The results showed a clear pattern: when people imagined themselves as poorer, they placed greater importance on a partner’s financial resources. Participants in lower-income positions rated traits like having a good job as more desirable and were more eager to mate up.
Gender Gaps Narrow When Women Earn More
The overall economic status of each sex also influenced preferences. When participants were placed in scenarios where their own sex faced economic disadvantage, they showed a stronger desire for a financially secure partner, regardless of gender.
Crucially, when women in the virtual society earned more than men on average, the usual sex difference in valuing a partner’s wealth sharply diminished. Men and women became similarly keen on mating up financially under those conditions.
Many participants reported being consciously strategic. When assigned to poorer roles, they prioritized financial security. When made richer, they focused more on love, personality or shared values, underscoring how deliberately people can recalibrate romantic goals.
What Stayed The Same
Not all preferences shifted with economic conditions. The study found that ratings of physical attractiveness remained stable across scenarios. Changes in income and gender pay gaps did not alter how much participants valued looks in a partner.
Age preferences were also strikingly consistent. Women tended to prefer slightly older partners, and men slightly younger ones, regardless of who held economic power in the virtual society. This stability contrasted with some real-world data linking smaller age gaps to higher female earnings.
The authors caution that while economic conditions strongly affected preferences for resources, they did not imply a complete reversal of male and female mate choice patterns.

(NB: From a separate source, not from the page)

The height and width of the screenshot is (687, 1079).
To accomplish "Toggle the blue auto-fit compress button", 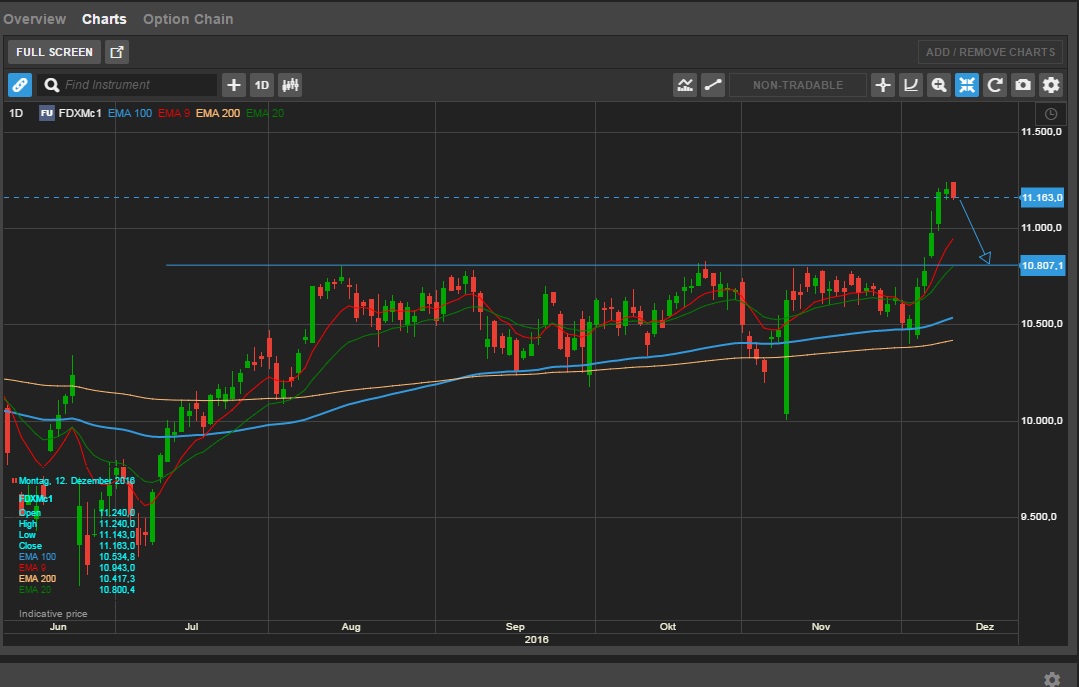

Instead, the findings point to partial but meaningful flexibility.
From Virtual Worlds To Real Life
The experiment’s design raises natural questions about how well stated preferences in a simulated world predict actual dating and marriage decisions. The researchers acknowledge this limitation and urge caution in drawing direct behavioral conclusions.
Even so, the results align with cross-cultural studies showing that in countries with higher gender equality, men and women’s preferences for wealthy partners become more similar. This convergence suggests the experimental effects reflect real-world dynamics.
Real-life examples add further support. Research on conservative Haredi Jewish communities, where women often serve as main earners, has found that men report caring more about a partner’s financial prospects than women do, reversing typical patterns seen elsewhere.
Implications For Dating And Society
The study challenges the idea that women have a fixed, inflexible drive to seek richer partners, a notion often used to predict a shortage of suitable mates for high-earning women. Instead, it suggests that as women gain financial power, their priorities adjust.
This flexibility could ease some concerns about relationship prospects in societies where women increasingly outpace men in education and income. It also implies that men’s preferences may shift when they face greater financial dependence.
Looking ahead, the research team plans to examine how these shifting preferences influence actual partner choices, relationship satisfaction and family formation. Understanding these dynamics will be important as economic and gender roles continue to evolve worldwide.
The study, titled “Partner preferences for resources adapt to income and gender economic inequality,” was conducted by Macken Murphy, Sylvia K. Harmon-Jones, Auguste G. Harrington, Robert C. Brooks and Khandis R. Blake.